もうこうなったらオリーヴの勝ち。父のリチャードが何か言おうとしても無駄だ。そして、オリーヴのサンシャインのような笑顔を曇らせたくない味方が4人もいる。年齢を重ねてくると、アイスクリームは禁断の味。食べたら絶対においしいに決まっていて、オリーヴ顔負けのハッピースマイルになるだろう。

 

しかし、その分、脂肪がついてしまうし、ついたら取れにくい。プールで1000メートル泳いだところで500キロカロリーも消費できない。
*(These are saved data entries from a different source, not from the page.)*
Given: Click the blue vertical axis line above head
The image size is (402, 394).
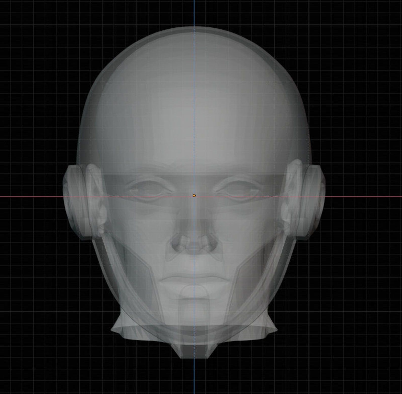Looking at the screenshot, I should pyautogui.click(x=194, y=13).
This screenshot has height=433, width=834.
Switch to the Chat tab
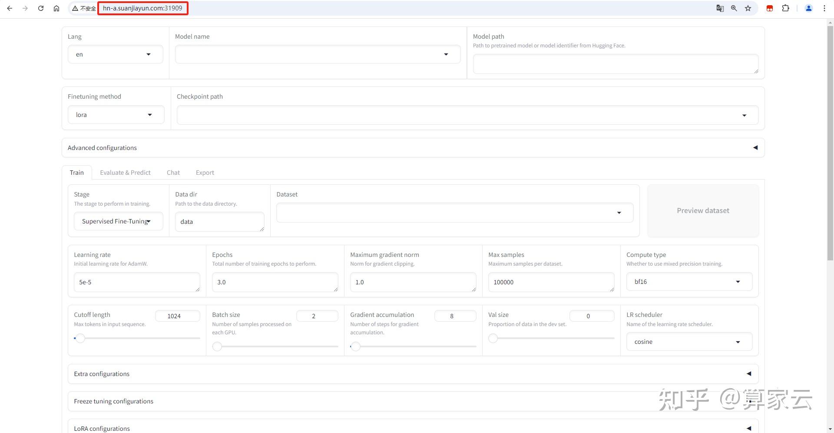[173, 173]
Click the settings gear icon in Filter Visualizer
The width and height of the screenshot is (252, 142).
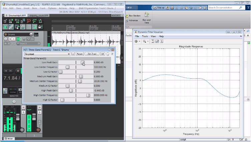pyautogui.click(x=136, y=41)
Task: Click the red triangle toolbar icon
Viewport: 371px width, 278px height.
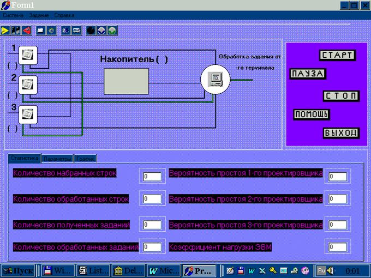Action: coord(26,30)
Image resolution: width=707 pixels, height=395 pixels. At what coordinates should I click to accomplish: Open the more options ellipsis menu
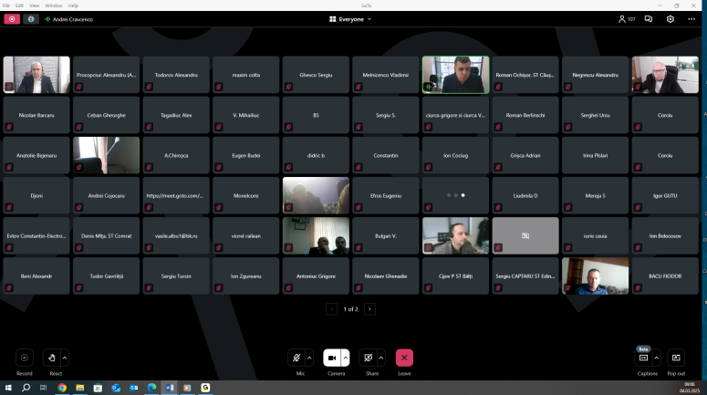pyautogui.click(x=692, y=18)
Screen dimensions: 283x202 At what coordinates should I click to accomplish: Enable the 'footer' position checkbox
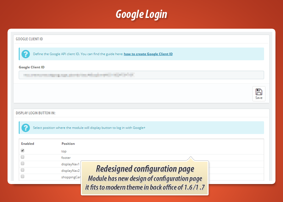point(23,157)
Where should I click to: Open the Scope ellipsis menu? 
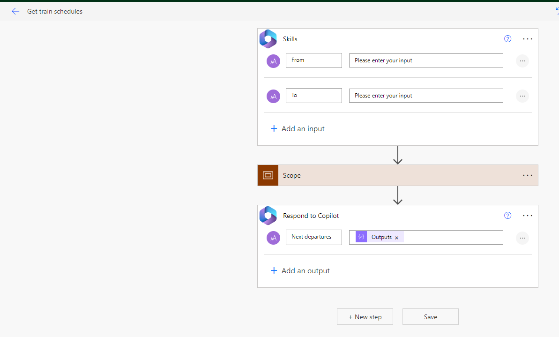click(x=528, y=175)
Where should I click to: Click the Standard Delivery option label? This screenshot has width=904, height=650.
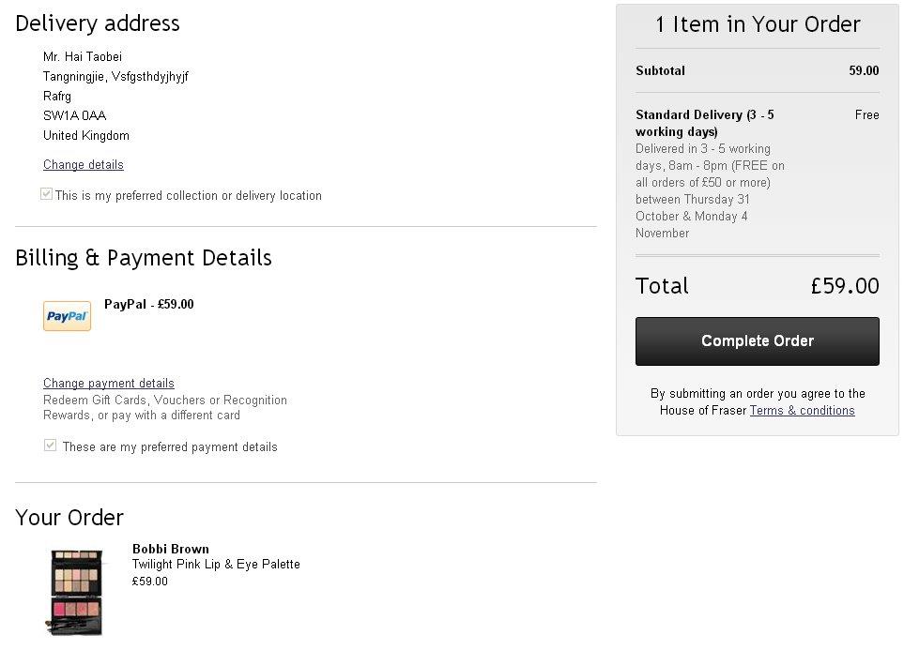[705, 123]
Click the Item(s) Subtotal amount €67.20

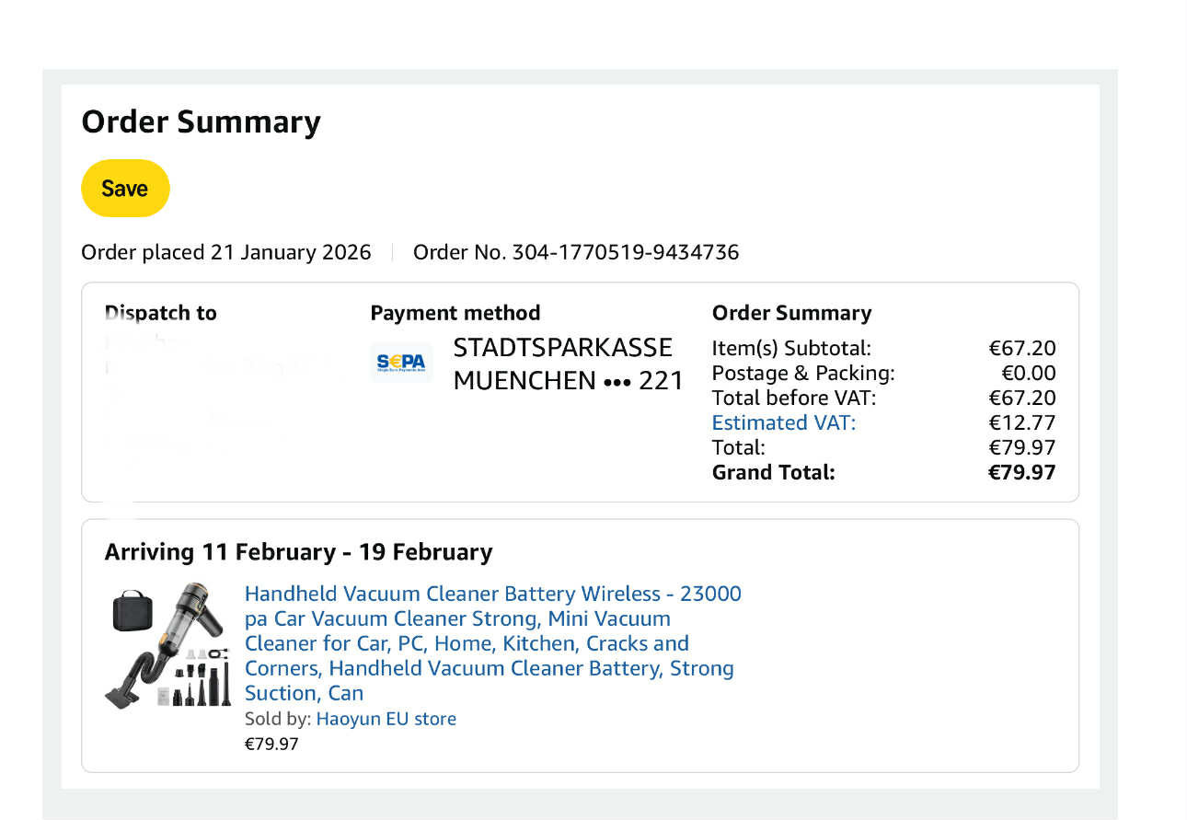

やはりリチャードが言ってることは正しい。だけど、おいしくてハッピーになった方が嬉しい。どちらがいいのか。この素晴らしい作品をエンディングまで堪能する前に、ア・ラ・モーディを食べるかどうかで、頭は(おなか)いっぱいになってしまう。

 

こういうときは、オリーヴと核心をつく祖父のエドウィンに倣って、目を閉じて口に放り込んでしまうとしようか。ちょうどオススメなのが、こちら。劇中と同じカリフォルニアンだけど、砂糖や乳製品を使っていないヘルシーアイスクリームがおいしい「KIPPY’S COCO-CREAM」千駄ヶ谷店。放り込んでも脂肪になってまとわりつかないから、オリーヴより何十倍もケアが必要な大人にも嬉しいア・ラ・モーディってわけ。これでミス&ミスター・ヘルシーに!

 

(C)2013 Twentieth Century Fox Home Entertainment LLC. All Rights Reserved.

■作品紹介

田舎町アルバカーキで家族と暮らす少女オリーヴは、ひょんなことから美少女コンテストの地区代表に選ばれる。ちょっぴり太めの彼女だけど、“リトル・ミス・サンシャイン”になるのを夢見て、大好きな祖父とのダンスレッスンに余念がない。

パパとママ、それにニーチェに傾倒する兄、さらには素行不良な祖父やワケありの伯父までもが加わって、本大会が行われるカリフォルニアのレドンドビーチを目指すことに。なんとも調子がよくない黄色いワーゲンのマイクロバスはこの旅の波乱を予期しているかのようで、実は笑いと感動で胸がいっぱいになるロードムービー。